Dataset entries
■ ■ ■ ■

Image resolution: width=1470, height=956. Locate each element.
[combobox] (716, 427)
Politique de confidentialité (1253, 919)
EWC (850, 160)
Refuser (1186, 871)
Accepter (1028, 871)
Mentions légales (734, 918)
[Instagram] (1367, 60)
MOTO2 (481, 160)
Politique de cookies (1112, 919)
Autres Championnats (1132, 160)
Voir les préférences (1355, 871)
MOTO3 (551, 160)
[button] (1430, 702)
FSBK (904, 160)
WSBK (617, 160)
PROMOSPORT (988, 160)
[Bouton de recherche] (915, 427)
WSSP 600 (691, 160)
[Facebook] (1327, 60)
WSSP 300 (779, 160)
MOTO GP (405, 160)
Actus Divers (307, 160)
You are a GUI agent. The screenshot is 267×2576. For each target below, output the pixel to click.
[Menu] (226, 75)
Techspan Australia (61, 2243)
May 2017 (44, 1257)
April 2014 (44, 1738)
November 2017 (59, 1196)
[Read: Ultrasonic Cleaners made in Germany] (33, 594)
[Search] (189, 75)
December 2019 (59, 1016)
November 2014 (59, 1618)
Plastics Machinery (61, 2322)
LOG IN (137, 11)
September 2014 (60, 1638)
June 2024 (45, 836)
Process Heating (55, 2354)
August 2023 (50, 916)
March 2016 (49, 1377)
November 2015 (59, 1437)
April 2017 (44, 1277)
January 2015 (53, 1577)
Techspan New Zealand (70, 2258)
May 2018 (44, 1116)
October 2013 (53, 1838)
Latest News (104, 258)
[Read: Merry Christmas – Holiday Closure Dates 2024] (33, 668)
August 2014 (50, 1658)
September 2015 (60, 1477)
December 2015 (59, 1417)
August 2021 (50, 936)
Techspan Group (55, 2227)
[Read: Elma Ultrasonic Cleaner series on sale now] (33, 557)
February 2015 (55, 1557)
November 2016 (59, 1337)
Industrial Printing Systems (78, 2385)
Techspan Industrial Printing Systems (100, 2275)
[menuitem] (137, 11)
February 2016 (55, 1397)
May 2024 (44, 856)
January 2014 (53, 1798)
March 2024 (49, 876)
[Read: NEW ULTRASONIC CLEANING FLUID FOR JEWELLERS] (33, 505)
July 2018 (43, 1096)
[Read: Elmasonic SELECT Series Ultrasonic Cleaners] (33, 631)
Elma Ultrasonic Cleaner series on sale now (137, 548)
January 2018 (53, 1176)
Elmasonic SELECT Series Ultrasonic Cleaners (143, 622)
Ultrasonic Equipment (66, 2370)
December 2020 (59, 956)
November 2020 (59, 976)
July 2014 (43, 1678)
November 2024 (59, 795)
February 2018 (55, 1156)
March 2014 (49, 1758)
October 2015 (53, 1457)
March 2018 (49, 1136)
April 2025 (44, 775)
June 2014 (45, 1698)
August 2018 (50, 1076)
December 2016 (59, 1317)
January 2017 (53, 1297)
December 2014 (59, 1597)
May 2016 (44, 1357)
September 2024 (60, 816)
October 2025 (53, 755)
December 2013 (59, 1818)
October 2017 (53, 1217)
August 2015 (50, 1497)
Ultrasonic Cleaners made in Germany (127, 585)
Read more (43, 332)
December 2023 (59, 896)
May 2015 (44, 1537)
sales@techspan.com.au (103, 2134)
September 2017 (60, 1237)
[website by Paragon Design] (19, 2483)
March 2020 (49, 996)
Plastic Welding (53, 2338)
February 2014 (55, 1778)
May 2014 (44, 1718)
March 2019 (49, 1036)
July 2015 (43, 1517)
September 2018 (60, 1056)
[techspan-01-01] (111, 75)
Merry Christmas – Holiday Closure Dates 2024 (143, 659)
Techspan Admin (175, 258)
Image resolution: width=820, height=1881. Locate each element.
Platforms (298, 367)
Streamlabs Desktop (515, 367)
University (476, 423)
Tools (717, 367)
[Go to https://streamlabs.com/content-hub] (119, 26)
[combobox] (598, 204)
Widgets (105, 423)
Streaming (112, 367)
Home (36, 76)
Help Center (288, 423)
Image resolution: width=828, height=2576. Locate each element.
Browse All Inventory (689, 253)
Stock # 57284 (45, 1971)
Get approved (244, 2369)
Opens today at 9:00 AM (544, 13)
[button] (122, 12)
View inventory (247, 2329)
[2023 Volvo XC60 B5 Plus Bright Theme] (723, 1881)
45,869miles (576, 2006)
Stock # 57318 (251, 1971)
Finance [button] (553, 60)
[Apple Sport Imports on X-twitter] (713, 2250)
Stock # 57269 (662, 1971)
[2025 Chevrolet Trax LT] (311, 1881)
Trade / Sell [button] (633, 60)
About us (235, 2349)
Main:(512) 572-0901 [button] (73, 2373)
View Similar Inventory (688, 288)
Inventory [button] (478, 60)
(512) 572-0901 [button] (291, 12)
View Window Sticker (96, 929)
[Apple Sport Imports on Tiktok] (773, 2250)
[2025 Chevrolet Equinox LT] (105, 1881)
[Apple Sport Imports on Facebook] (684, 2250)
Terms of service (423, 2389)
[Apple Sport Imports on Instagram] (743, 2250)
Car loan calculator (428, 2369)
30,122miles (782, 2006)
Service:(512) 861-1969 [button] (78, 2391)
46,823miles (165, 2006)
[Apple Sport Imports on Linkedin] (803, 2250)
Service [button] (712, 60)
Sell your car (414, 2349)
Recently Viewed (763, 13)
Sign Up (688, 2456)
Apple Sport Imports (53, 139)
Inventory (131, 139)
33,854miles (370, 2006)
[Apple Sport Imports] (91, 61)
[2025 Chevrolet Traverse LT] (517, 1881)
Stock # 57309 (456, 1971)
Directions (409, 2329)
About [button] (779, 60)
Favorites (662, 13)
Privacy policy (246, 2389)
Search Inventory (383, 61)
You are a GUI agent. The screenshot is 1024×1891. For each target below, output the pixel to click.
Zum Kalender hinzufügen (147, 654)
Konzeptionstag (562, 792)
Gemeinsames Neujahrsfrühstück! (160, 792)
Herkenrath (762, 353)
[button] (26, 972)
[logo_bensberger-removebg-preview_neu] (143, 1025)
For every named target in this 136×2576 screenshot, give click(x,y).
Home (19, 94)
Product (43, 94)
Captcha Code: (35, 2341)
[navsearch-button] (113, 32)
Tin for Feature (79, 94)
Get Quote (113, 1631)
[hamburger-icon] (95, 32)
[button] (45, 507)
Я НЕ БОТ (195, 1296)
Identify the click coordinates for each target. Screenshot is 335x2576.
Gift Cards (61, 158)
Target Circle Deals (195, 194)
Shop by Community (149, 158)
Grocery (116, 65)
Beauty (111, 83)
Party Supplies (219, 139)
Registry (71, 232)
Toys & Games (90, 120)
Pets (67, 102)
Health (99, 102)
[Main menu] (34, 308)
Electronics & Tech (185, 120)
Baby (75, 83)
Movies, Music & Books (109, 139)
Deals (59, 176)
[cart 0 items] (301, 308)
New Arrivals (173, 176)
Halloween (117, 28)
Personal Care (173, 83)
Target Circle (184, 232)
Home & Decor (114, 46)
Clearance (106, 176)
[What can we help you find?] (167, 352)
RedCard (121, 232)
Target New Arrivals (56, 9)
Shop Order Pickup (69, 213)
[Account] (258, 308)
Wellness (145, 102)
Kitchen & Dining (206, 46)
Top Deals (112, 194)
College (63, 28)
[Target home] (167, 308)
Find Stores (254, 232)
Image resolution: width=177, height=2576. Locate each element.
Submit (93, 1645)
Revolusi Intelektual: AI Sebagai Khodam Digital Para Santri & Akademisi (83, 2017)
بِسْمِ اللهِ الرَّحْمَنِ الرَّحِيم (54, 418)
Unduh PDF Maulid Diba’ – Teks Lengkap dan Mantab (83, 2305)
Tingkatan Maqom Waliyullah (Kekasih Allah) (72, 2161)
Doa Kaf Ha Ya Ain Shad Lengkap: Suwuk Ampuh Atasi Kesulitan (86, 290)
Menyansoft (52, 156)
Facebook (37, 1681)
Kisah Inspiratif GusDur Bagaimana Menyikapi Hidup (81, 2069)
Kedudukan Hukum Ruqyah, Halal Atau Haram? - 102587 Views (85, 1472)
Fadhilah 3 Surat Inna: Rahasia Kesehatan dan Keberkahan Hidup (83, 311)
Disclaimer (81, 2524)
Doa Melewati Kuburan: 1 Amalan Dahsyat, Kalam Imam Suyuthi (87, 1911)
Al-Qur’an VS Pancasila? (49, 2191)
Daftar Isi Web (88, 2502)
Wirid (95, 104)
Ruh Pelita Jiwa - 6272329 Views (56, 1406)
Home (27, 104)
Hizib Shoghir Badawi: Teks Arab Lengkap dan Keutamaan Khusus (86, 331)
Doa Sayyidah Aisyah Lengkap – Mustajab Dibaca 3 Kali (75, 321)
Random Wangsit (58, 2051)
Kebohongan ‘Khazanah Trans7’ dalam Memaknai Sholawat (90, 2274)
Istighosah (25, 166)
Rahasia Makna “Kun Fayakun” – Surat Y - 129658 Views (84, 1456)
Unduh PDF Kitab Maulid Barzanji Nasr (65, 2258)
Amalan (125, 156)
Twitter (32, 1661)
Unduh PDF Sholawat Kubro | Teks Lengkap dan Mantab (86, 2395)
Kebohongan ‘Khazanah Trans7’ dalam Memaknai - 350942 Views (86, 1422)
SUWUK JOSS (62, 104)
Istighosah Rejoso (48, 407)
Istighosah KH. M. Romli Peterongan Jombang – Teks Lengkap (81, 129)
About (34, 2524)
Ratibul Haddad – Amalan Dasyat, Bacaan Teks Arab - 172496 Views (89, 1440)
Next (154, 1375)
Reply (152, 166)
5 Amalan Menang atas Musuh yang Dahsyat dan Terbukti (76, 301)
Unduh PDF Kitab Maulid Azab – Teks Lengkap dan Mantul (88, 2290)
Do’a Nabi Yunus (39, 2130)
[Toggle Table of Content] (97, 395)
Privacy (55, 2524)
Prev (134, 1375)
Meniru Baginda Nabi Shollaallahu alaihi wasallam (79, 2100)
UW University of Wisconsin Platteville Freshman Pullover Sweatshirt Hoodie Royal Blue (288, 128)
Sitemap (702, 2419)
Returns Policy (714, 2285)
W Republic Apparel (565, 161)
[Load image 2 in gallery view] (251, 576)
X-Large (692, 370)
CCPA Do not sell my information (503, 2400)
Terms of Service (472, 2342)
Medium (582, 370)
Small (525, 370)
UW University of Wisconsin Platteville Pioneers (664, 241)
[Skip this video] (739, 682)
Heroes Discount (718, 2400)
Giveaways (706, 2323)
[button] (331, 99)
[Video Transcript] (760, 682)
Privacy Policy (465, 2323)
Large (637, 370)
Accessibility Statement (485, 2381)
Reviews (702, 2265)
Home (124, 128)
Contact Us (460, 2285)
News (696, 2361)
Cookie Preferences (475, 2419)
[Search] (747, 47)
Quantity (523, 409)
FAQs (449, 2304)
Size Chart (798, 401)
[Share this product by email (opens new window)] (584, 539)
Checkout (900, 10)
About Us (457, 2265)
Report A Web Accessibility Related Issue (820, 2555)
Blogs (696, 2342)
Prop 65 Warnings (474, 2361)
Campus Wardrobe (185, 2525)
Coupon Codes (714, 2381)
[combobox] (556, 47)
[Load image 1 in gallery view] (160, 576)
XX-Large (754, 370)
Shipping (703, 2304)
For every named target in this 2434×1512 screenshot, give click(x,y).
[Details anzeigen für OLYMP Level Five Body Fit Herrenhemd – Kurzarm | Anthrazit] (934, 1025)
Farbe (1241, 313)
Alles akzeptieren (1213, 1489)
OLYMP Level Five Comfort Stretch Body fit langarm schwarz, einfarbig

■ ■ ■ ■

The line above containing "[2025 Chevrolet Equinox LT] (105, 1881)", the line containing "Я НЕ БОТ (195, 1296)", and every line between them are to be transcribed exactly; no other line is wanted.

[2025 Chevrolet Equinox LT] (105, 1881)
[Apple Sport Imports on Facebook] (684, 2250)
Terms of service (423, 2389)
[Apple Sport Imports on Instagram] (743, 2250)
Car loan calculator (428, 2369)
30,122miles (782, 2006)
Service:(512) 861-1969 [button] (78, 2391)
46,823miles (165, 2006)
[Apple Sport Imports on Linkedin] (803, 2250)
Service [button] (712, 60)
Sell your car (414, 2349)
Recently Viewed (763, 13)
Sign Up (688, 2456)
Apple Sport Imports (53, 139)
Inventory (131, 139)
33,854miles (370, 2006)
[Apple Sport Imports] (91, 61)
[2025 Chevrolet Traverse LT] (517, 1881)
Stock # 57309 (456, 1971)
Directions (409, 2329)
About [button] (779, 60)
Favorites (662, 13)
Privacy policy (246, 2389)
Search Inventory (383, 61)
You are a GUI agent. The screenshot is 1024×1891. For each target below, output the pixel to click.
Zum Kalender hinzufügen (147, 654)
Konzeptionstag (562, 792)
Gemeinsames Neujahrsfrühstück! (160, 792)
Herkenrath (762, 353)
[button] (26, 972)
[logo_bensberger-removebg-preview_neu] (143, 1025)
For every named target in this 136×2576 screenshot, give click(x,y).
Home (19, 94)
Product (43, 94)
Captcha Code: (35, 2341)
[navsearch-button] (113, 32)
Tin for Feature (79, 94)
Get Quote (113, 1631)
[hamburger-icon] (95, 32)
[button] (45, 507)
Я НЕ БОТ (195, 1296)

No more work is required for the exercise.